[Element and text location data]
>>

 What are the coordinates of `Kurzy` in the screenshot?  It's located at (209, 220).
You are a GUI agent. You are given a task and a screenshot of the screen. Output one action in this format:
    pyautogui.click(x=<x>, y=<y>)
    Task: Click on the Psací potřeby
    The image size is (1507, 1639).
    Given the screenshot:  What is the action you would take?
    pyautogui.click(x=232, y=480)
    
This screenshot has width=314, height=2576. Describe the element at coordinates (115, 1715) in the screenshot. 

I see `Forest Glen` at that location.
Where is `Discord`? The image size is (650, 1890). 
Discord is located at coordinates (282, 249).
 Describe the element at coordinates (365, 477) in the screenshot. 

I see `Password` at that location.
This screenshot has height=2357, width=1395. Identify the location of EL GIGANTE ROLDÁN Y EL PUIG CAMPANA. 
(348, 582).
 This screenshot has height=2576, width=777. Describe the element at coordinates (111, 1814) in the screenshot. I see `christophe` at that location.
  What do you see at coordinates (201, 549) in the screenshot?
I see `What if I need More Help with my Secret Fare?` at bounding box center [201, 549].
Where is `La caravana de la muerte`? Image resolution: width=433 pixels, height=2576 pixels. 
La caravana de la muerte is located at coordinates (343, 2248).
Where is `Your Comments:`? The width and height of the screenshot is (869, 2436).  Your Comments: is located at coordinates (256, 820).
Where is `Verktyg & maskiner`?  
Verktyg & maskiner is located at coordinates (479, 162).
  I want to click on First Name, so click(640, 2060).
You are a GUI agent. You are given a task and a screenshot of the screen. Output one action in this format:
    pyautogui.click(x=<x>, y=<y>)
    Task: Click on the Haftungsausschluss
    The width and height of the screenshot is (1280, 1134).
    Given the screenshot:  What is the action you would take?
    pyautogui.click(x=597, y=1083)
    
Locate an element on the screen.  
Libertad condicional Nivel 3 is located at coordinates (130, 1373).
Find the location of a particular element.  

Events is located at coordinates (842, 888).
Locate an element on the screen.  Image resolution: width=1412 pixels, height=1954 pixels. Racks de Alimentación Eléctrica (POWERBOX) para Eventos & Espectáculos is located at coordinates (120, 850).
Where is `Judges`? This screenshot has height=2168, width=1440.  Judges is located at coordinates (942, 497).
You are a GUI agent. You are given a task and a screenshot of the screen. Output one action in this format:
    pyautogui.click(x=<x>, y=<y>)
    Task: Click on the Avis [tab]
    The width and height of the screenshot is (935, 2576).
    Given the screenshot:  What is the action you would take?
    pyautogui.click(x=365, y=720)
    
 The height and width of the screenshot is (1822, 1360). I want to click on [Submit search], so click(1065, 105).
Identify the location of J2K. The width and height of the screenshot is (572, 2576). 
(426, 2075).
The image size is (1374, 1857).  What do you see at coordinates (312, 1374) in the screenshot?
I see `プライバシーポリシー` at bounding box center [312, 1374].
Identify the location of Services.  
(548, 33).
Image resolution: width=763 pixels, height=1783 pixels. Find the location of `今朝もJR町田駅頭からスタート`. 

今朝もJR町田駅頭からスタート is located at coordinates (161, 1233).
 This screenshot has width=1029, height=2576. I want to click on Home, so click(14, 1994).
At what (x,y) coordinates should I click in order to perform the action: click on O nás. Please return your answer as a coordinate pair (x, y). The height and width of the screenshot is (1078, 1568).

<<

## Exercise description:
Identify every line in the records above that contains the word "Discord", and copy each of those lines.

## Exercise answer:
Where is `Discord`? The image size is (650, 1890). 
Discord is located at coordinates (282, 249).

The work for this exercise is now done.